肝祖细胞作为双潜能肝干细胞，在肝脏再生中发挥重要作用，进一步分化为肝细胞和胆管细胞。两者的协调增殖及肝内胆管通道的有效形成，是肝脏组织结构和功能恢复的重要保证。Notch-RBPJ通路对维持肝祖细胞的稳态，调控其分化增殖，尤其对胆管的再生重建、损伤至关重要。我们前期研究发现肝脏特异性敲除RBPJ基因的小鼠，在围生产期存在胆管发育异常，出现胆汁淤积。为此，我们提出假说：Notch-RBPJ信号通路通过调控肝祖细胞增殖分化，介导胆管再生与重建，是肝脏再生的关键机制。为验证这一假说，我们拟通过基因敲除小鼠的体内模型和体外细胞实验，采用谱系示踪技术在小鼠中转入Rosa26报告基因来示踪肝祖细胞；Cre-loxP技术在肝脏特异性敲除RBPJ基因等手段，探讨该通路对肝祖细胞的增殖分化、胆管再生与重建的作用，并明确其下游靶基因调控机制。为探索肝脏再生，尤其是胆管再生与重建提供新的靶点及分子机制。

Liver progenitor cells are bipotentiality cells that can differentiate to hepatocytes and biliary epithelial cells.In the setting of liver injury and diseases, liver progenitor cells play an improtant role in the liver regeneration and repair process. The coordinated proliferation of hepatocytes and biliary epithelial cells to efficiently form intrahepatic biliary ducts is pivotal to the structure and funciton of liver regeneration.

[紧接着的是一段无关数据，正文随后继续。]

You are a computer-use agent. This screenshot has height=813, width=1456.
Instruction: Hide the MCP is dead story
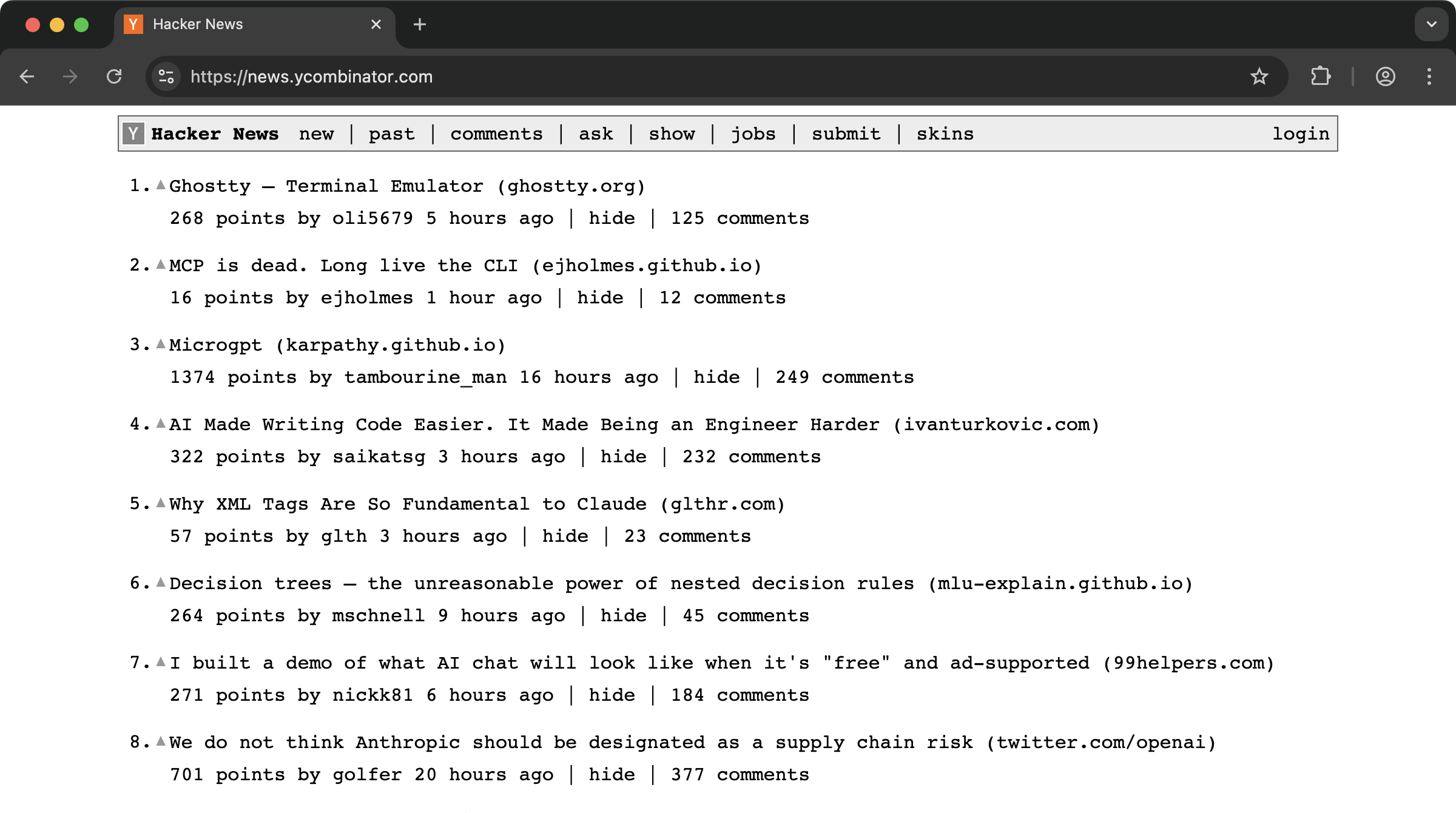(x=600, y=298)

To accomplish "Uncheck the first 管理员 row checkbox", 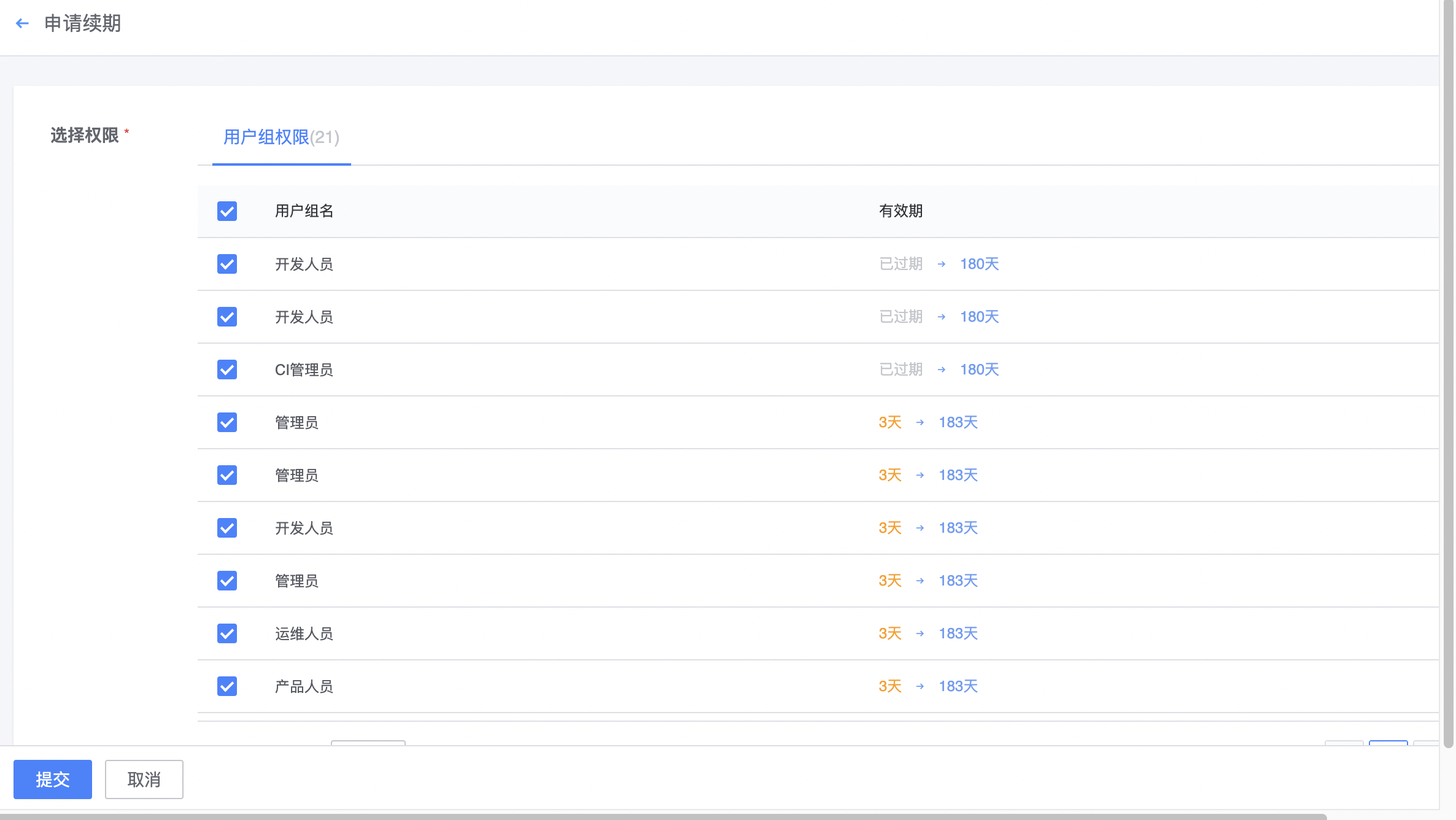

Notch-RBPJ is very important in the maintance of hepatic progenitor cells homeostasis, proliferation, differentiation, especially in bile duct injury and regeneration. In previous study we found that liver specific RPBJ knockout would lead to bile duct develop abnormalities in perinatal and cholestasis. Therefore, we hypothesize that Notch-RBPJ plays a significant role in the progress in liver disease by regulating the proliferation and differentiation of liver progenitor cells, bile duct rebuild and mediate the bile duct injury and cholestasis. To test this hypothesis, we will apply genetic mice models, cre-loxp system for lineage tracing by Rosa 26 gene report and RBPJ gene knockout especially in liver. We will explore the mechanism of Notch-RBPJ pathway in regulating liver progenitor cells and bile duct reconstruction, and analyze the effect of the pathway in regulating of target genes. It would not help us to understand the machinery in liver regeneration, but also provide the evidence for therapeutic target and pathogenesis of bile duct reconstruction and regeneration.